# Given passage:
***

4.2 Transfers by Legal Process.
(a) Upon any Transfer by Legal Process of any Shares or Partnership
Interests of a Shareholder, (i) Xxxxxx (unless he was the transferor) and Xxxxxx
(unless he was the transferor) shall have an option (subject to Section (b)
below) to purchase all or any part of the Shares or Partnership Interests, as
the case may be, acquired pursuant to such Transfer by Legal Process at the
lesser of the Original Cost of such Shares or Partnership Interests or the fair
market value per share of the consideration, if any, paid for such Shares or
Partnership Interests by the transferee or successor in title thereto in such
Transfer by Legal Process; (ii) the Company, to the extent not purchased by
Xxxxxx or Xxxxxx, shall have an option (subject to Section (b) below) to
purchase all or any part of the remaining unpurchased Shares or Partnership
Interests, as the case may be, acquired pursuant to such Transfer by Legal
Process at the same purchase price as offered to Xxxxxx and Xxxxxx; and (iii)
the other Shareholders, to the extent not purchased by Xxxxxx, Xxxxxx or the
Company, shall have an option (subject to Section (b) below) to purchase all or
any part of the remaining unpurchased Shares or Partnership Interests, as the
case may be, acquired pursuant to such Transfer by Legal Process at the same
purchase price as offered to Xxxxxx and Xxxxxx.

***

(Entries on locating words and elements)

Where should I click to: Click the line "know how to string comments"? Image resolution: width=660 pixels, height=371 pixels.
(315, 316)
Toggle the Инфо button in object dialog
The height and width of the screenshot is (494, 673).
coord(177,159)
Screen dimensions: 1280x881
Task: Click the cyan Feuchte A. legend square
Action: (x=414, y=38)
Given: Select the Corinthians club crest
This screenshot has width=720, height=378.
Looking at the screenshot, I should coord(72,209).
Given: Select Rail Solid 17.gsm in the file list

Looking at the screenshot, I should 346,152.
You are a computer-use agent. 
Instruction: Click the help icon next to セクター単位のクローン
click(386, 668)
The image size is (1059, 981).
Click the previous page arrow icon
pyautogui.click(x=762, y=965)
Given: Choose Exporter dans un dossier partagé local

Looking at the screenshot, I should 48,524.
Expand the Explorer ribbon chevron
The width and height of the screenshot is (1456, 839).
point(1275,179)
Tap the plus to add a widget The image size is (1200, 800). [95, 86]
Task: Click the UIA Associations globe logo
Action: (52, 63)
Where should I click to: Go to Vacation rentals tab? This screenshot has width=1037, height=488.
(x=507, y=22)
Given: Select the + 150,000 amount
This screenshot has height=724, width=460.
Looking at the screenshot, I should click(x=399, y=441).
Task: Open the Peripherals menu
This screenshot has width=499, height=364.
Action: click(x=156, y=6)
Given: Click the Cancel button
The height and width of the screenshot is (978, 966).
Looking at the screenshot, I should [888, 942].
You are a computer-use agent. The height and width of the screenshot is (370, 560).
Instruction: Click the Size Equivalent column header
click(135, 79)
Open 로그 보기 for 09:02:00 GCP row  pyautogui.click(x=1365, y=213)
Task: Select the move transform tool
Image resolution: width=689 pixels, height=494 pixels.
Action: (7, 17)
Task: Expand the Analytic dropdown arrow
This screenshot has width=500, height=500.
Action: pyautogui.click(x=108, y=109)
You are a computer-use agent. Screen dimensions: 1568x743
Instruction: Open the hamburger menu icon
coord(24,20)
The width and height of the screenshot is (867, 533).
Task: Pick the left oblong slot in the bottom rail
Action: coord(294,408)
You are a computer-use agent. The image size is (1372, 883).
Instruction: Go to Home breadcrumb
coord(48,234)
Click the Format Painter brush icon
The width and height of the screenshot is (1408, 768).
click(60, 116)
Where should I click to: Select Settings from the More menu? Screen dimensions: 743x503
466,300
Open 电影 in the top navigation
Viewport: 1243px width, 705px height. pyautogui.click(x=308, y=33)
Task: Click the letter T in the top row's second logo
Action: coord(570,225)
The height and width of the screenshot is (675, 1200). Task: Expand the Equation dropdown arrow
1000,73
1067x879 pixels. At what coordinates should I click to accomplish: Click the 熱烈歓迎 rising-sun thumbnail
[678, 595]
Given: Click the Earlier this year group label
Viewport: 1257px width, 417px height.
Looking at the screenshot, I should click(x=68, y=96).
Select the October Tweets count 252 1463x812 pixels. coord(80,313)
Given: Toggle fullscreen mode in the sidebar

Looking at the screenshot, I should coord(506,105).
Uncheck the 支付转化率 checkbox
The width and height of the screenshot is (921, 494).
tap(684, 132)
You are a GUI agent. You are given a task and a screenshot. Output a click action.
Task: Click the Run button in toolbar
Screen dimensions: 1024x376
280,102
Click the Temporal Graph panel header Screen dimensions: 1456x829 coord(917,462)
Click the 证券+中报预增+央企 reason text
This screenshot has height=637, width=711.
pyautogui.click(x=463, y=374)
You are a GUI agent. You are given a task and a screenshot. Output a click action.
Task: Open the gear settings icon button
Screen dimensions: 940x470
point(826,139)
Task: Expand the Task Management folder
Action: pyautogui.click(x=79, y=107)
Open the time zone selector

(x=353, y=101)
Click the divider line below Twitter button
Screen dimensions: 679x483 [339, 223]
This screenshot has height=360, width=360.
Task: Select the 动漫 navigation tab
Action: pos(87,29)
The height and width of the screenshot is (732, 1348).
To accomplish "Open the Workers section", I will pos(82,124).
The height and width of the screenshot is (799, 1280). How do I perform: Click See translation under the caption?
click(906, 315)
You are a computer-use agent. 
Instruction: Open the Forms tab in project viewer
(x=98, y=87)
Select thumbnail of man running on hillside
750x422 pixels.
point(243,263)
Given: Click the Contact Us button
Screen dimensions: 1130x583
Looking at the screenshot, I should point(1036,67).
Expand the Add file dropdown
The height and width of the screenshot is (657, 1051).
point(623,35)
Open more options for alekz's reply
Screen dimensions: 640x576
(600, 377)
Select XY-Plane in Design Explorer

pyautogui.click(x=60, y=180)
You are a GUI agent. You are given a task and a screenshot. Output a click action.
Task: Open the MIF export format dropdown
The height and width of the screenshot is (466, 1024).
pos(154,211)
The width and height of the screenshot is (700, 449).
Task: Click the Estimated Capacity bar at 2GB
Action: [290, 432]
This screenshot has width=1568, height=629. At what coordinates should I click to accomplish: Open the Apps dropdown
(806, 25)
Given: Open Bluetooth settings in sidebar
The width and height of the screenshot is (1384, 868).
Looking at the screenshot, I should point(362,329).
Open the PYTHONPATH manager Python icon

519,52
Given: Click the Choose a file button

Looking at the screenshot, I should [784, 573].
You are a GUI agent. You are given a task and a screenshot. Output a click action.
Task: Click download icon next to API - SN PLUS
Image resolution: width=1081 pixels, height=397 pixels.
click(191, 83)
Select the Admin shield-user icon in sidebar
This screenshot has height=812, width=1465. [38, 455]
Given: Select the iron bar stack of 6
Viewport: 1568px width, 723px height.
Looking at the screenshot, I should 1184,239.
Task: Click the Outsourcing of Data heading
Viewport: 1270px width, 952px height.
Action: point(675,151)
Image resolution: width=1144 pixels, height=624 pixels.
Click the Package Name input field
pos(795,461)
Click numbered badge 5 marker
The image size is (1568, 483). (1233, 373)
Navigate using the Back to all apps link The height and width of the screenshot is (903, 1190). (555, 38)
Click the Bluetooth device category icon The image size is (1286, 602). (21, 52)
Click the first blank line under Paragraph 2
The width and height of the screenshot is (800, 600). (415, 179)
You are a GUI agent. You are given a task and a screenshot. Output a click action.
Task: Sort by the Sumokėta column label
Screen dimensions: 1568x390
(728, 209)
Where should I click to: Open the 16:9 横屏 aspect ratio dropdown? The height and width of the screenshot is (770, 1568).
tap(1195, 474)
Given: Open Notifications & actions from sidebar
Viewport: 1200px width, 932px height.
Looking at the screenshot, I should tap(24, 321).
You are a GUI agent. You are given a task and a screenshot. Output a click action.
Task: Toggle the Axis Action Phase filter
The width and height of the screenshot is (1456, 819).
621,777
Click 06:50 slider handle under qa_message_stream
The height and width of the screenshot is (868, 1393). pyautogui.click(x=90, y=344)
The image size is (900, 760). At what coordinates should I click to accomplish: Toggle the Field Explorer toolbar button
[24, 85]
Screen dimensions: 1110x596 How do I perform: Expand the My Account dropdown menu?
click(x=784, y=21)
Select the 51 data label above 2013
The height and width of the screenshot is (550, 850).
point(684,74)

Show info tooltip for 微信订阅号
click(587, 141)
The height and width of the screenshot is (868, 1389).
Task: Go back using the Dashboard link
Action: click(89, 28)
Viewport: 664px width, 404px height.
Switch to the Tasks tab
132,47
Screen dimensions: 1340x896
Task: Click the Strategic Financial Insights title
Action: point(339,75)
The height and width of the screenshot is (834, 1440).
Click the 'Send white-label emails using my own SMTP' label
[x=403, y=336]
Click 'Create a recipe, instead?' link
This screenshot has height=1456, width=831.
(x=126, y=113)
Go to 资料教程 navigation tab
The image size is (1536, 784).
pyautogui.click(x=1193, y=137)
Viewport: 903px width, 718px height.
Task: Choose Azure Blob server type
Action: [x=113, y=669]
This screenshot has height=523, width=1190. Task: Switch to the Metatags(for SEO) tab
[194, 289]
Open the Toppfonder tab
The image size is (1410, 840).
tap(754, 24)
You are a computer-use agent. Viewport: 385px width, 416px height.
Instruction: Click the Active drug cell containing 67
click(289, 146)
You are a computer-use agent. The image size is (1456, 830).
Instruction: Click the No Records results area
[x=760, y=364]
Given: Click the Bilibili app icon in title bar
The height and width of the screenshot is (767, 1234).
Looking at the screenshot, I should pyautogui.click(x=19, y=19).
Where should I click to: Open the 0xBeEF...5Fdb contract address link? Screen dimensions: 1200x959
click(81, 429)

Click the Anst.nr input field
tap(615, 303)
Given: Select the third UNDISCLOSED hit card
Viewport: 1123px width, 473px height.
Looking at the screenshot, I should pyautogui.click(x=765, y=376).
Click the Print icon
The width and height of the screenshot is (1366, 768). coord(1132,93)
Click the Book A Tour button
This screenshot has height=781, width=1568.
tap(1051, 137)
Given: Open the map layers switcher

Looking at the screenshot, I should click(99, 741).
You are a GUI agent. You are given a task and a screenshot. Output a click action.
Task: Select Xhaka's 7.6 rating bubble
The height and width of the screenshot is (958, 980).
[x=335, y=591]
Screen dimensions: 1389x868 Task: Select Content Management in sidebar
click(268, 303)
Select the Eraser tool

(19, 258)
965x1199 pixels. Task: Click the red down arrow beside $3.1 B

***

# Stated problem:
Retype the section on transfers by legal process from "(a) Upon any" up to and including "transferor) shall have an option (subject to Section (b)", word for word.

# Output below:
(a) Upon any Transfer by Legal Process of any Shares or Partnership
Interests of a Shareholder, (i) Xxxxxx (unless he was the transferor) and Xxxxxx
(unless he was the transferor) shall have an option (subject to Section (b)